**EXTRACTO DE LA PÁGINA**
══════════════════════════════

UN reportaje gráfico de La Tribuna muestra la desidia de la ciudadanía hacia las recomendaciones sanitarias formuladas por su propio bien. Para evitar que se contagien de la peste y infecten a otros miembros de la comunidad. Ilustrado con varias fotografías tomadas al azar. Como si se tratase de manadas sueltas en un potrero. La pertinaz negligencia es la causante que tantos triaje como hospitales estén atestados de pacientes. El otro día que obligadamente fuimos a un centro asistencial, pudimos apreciar el hormiguero en las calles. Muchos con mascarillas, siguiendo adecuadamente las medidas de bioseguridad recomendadas. Lo que denota cierto éxito en las campañas de concientización a la población. Sin embargo, la falta de cultura y disciplina –o lo aburrido de cumplir disposiciones por mucho tiempo– impide que sea una práctica universal.

══════════════════════════════

**MATERIAL DE CONSULTA**
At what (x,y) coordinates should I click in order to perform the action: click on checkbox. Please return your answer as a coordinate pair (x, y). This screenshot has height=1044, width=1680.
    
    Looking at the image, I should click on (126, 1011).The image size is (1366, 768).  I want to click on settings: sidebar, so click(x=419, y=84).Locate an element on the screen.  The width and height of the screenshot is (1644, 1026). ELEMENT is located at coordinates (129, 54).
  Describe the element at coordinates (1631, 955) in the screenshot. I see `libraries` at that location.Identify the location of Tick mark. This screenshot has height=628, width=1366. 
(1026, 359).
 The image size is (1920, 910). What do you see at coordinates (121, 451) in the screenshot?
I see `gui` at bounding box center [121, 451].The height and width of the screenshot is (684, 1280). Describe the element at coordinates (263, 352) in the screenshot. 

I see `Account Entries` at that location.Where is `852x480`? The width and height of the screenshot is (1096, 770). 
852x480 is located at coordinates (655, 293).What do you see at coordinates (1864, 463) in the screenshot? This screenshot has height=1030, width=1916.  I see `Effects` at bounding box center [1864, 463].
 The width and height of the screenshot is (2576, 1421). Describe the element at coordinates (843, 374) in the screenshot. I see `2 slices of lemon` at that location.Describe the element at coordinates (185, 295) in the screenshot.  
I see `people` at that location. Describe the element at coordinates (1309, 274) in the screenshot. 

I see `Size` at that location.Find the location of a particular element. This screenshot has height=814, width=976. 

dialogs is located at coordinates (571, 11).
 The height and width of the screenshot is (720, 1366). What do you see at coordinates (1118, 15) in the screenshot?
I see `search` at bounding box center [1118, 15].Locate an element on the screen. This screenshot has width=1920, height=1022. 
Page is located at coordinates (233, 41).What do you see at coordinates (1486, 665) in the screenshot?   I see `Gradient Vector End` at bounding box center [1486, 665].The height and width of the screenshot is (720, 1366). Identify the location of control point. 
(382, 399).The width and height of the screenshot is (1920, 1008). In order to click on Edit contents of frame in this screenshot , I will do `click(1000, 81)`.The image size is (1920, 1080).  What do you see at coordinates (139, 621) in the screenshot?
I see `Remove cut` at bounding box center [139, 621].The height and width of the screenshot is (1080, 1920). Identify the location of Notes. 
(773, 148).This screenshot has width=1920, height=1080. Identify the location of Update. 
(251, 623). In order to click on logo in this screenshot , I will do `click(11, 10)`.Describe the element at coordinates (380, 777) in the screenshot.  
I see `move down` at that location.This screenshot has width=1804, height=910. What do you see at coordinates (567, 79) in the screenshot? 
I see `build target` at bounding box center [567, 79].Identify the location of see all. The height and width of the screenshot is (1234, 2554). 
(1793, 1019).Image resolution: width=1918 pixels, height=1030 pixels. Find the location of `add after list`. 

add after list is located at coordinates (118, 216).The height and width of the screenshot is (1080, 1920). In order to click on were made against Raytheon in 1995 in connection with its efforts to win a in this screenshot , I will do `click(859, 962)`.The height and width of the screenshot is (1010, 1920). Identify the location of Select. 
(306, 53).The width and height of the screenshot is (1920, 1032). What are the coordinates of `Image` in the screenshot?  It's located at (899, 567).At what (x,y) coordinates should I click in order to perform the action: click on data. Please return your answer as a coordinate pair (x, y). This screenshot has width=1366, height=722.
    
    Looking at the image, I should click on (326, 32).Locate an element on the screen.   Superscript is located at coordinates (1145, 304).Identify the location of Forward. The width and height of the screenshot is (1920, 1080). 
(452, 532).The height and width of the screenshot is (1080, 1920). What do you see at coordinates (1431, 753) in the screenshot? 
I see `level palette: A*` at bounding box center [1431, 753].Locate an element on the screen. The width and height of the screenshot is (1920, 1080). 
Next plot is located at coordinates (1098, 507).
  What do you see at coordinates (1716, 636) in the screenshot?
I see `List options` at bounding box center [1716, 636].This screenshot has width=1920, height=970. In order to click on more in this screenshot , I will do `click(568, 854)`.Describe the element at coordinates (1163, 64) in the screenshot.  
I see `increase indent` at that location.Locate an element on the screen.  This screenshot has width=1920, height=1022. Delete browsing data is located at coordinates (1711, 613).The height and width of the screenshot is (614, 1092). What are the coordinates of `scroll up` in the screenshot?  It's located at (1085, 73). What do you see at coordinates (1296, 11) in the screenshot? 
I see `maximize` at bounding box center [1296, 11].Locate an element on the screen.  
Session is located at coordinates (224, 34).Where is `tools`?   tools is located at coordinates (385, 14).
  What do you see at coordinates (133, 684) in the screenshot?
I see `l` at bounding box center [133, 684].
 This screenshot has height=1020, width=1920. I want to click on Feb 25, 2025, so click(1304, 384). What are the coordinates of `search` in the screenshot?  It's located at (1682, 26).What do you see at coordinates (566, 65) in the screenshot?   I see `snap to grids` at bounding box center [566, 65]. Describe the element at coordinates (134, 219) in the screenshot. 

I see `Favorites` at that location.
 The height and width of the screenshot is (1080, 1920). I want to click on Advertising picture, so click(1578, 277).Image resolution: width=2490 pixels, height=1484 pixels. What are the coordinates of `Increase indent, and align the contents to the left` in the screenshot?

══════════════════════════════

**INSTRUCCIONES DE LA TAREA**
Responda según el extracto de la página:
(a) ¿Qué medio publicó el reportaje gráfico que se menciona?
(b) ¿Qué lugares están atestados de pacientes por la negligencia?
(c) ¿Qué llevaban muchas de las personas vistas en las calles?

**CUADRO DE RESPUESTA**
(a) La Tribuna.
(b) Los triajes y los hospitales.
(c) Mascarillas.